Using the data below, restate exactly every line from the one with "At what coordinates should I click to accomplish: Uncheck" up to and including the one with "Open Holiday icon in the front window". No picture belongs in it.
<<<<
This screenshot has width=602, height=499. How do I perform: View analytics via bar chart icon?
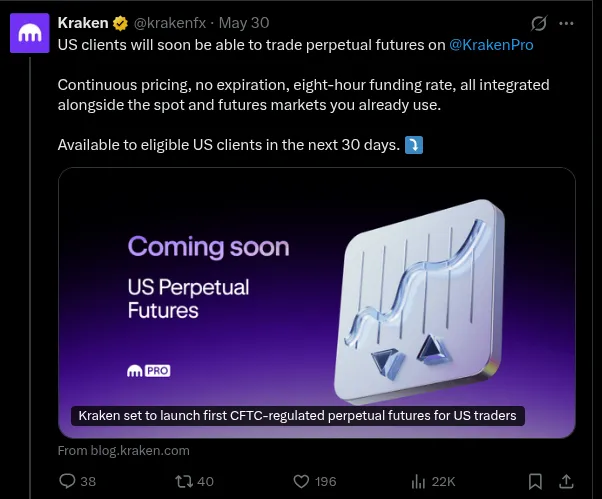click(x=418, y=481)
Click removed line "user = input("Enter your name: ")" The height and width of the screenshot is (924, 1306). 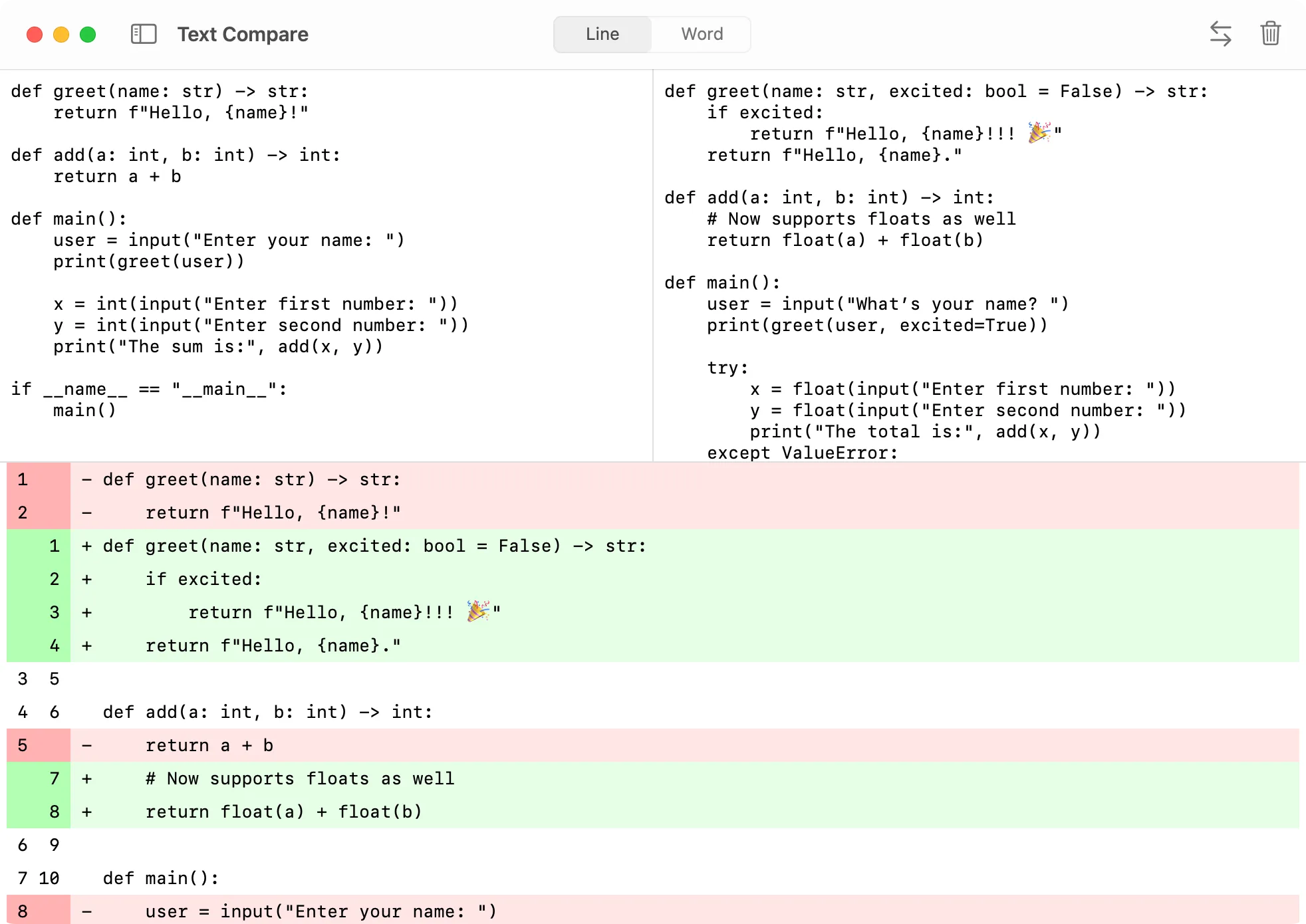click(x=321, y=911)
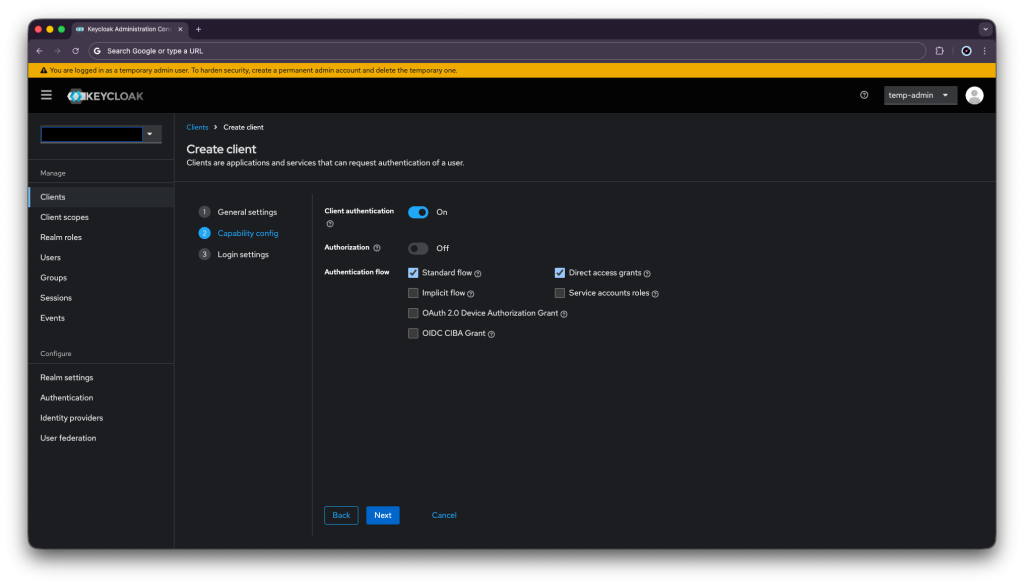Go to Realm settings in sidebar
The width and height of the screenshot is (1024, 586).
[x=66, y=378]
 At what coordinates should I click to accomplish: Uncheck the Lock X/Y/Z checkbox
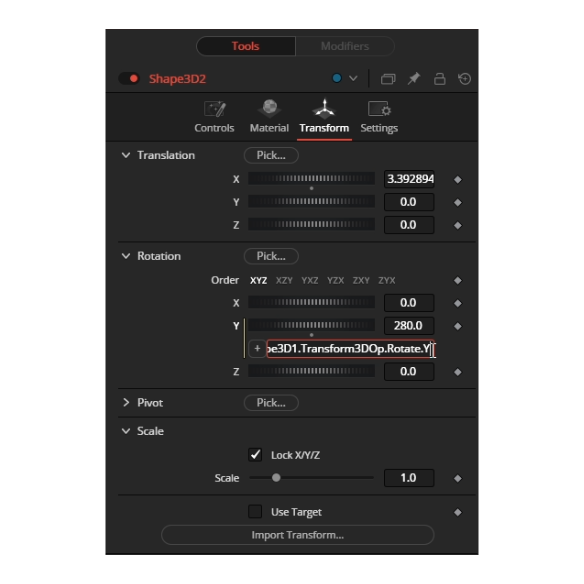click(255, 455)
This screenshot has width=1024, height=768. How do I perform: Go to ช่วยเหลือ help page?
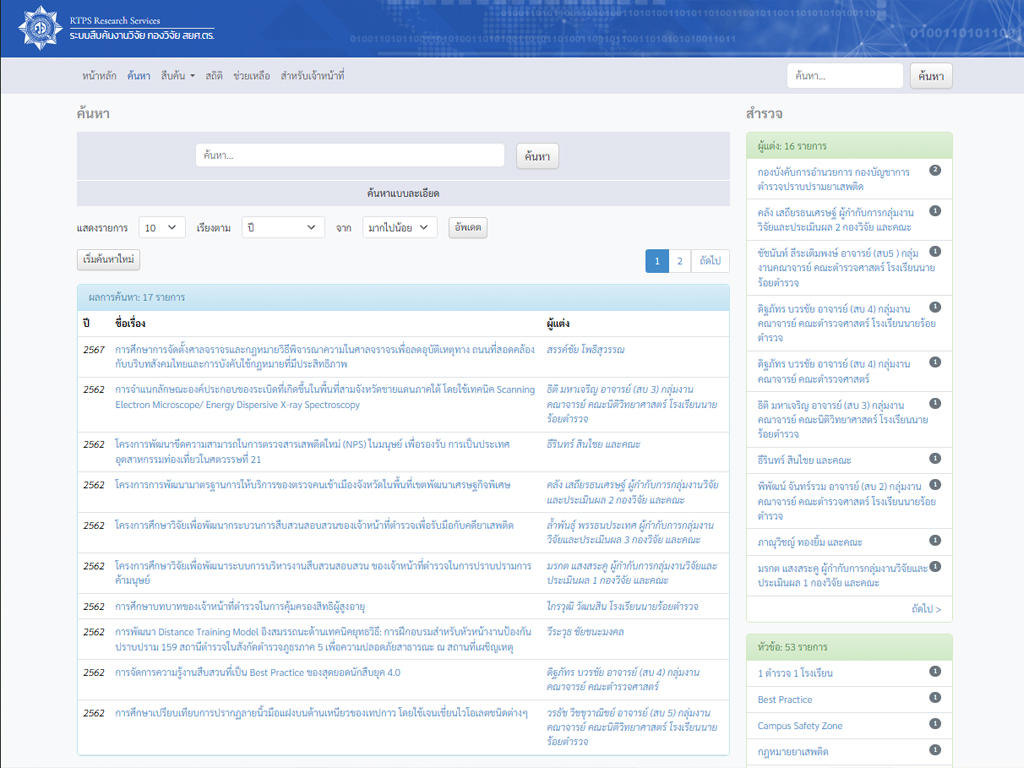[x=251, y=76]
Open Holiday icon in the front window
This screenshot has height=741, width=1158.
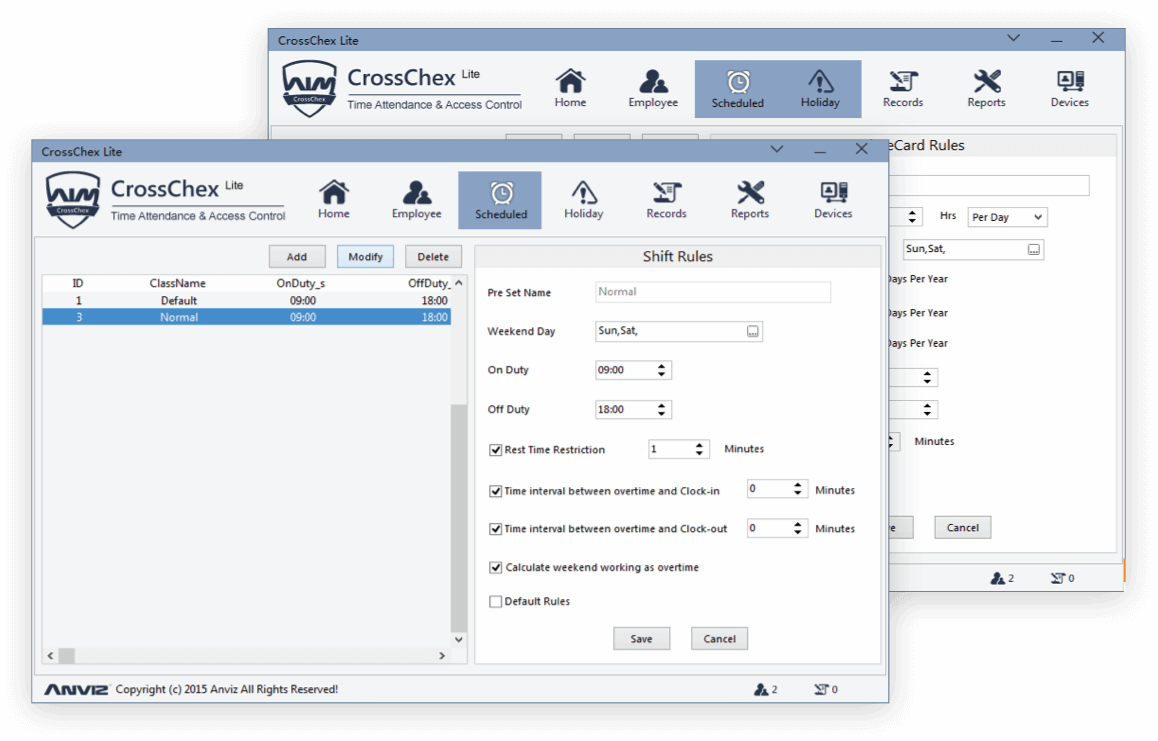(583, 199)
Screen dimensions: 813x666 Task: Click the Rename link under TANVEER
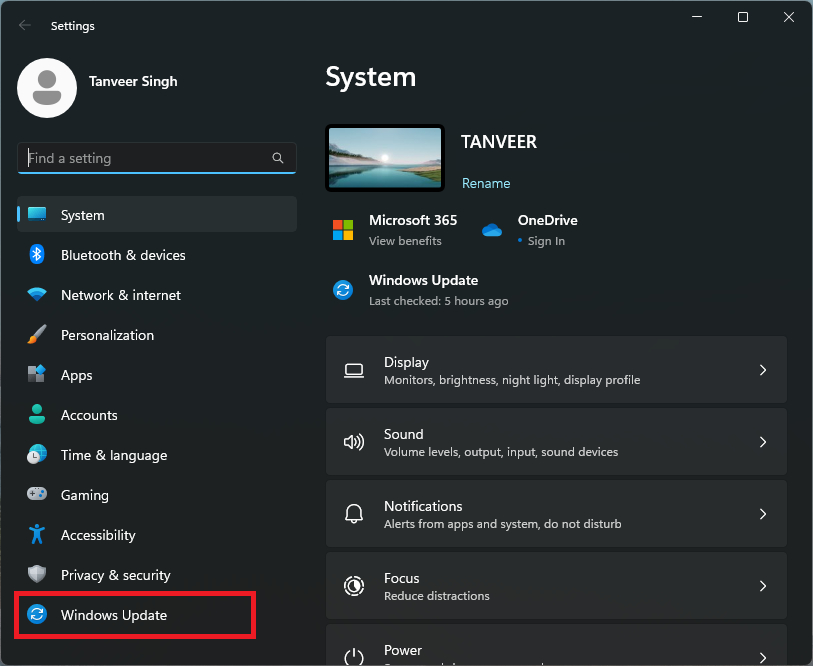pyautogui.click(x=486, y=183)
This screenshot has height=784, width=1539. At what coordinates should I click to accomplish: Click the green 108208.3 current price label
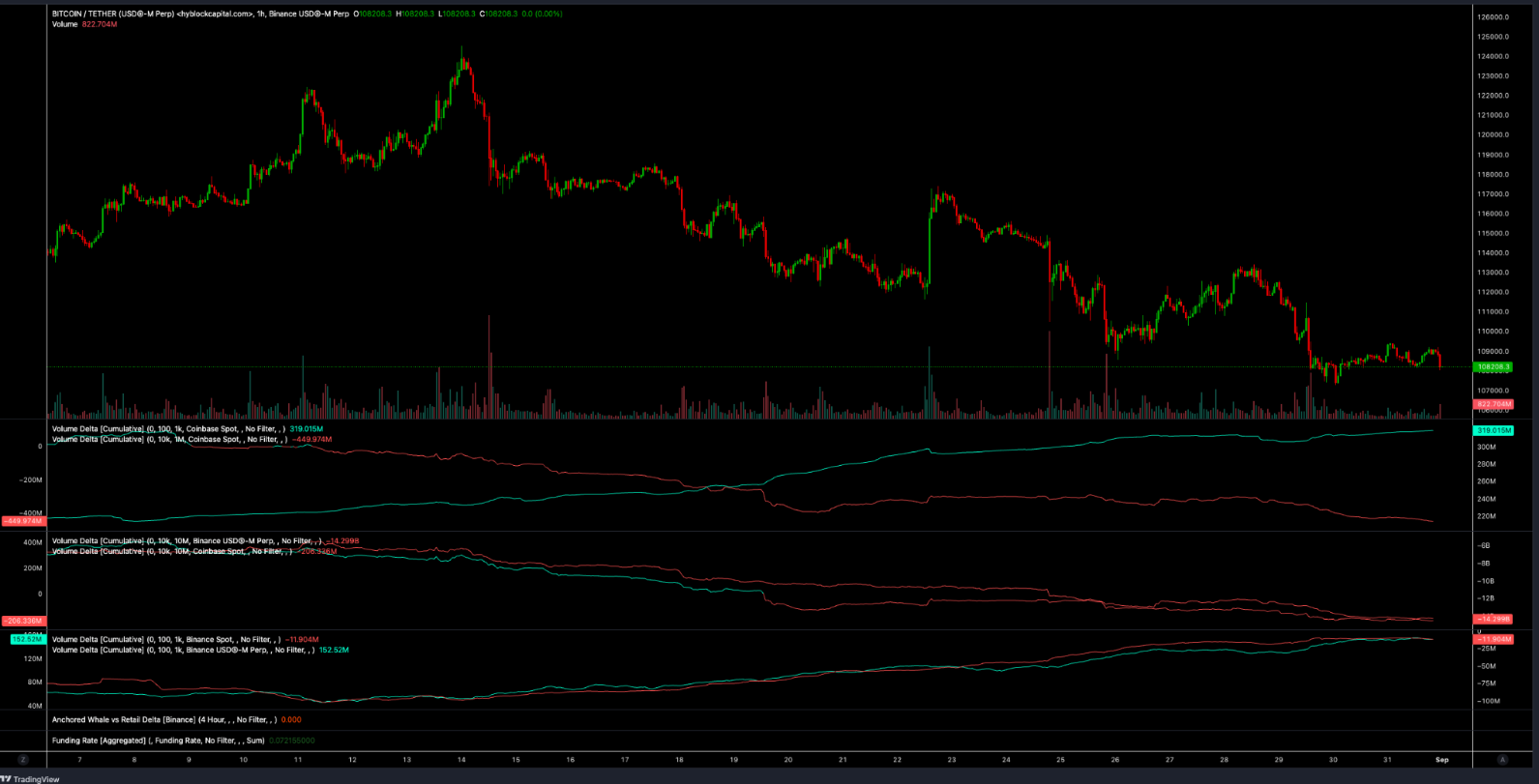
>>>>
**RESULT BELOW:**
 At what coordinates should I click to accomplish: Uncheck the Lock X/Y/Z checkbox
click(255, 455)
This screenshot has width=1024, height=768. How do I perform: Go to ช่วยเหลือ help page?
[x=251, y=76]
Open Holiday icon in the front window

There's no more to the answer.